## KUTIPAN PILIHAN
====

Sumber foto: https://presidenri.go.id
Mirisnya kondisi masyarakat di dalam dan sekitar kawasan hutan yang hampir tidak memiliki hak kepemilikan dan hak kelola, membuat pemerintah mengeluarkan program Perhutanan Sosial (PS) sebagai bentuk solusi dalam pemerataan ekonomi. Dengan adanya program ini, masyarakat dapat memperoleh status hutan dan hak untuk mengelola lahan hutan, ataupun melakukan kegiatan usaha berbasis hutan, dalam bentuk Hutan Desa (HD), Hutan Kemasyarakatan (HKm), Hutan Tanaman Rakyat (HTR), Hutan Adat (HA), serta Kemitraan Kehutanan.
Perhutanan sosial dilaksanakan secara klaster untuk mencapai pertumbuhan ekonomi domestik. Dengan cara ini, kesempatan kerja akan terbuka luas dan dapat berkontribusi dalam menurunkan angka kemiskinan secara signifikan.

====

## DATA TERCATAT

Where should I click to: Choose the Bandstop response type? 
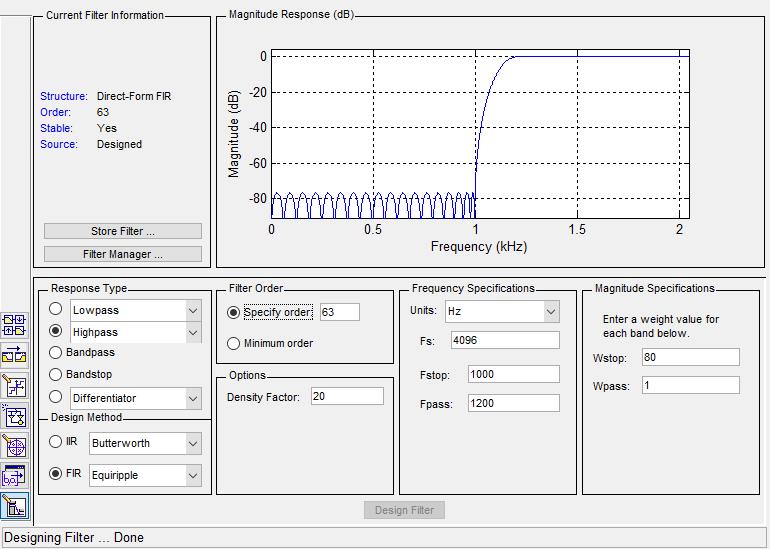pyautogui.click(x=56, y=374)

====

## SOAL LATIHAN
[1] Menurut kutipan tentang Perhutanan Sosial, dengan cara apa perhutanan sosial dilaksanakan untuk mencapai pertumbuhan ekonomi domestik?
[2] Tolong sebutkan semua bentuk Perhutanan Sosial yang disebutkan dalam kutipan pilihan.

## PEMBAHASAN LENGKAP
[1] Secara klaster.

[2] Hutan Desa (HD), Hutan Kemasyarakatan (HKm), Hutan Tanaman Rakyat (HTR), Hutan Adat (HA), dan Kemitraan Kehutanan.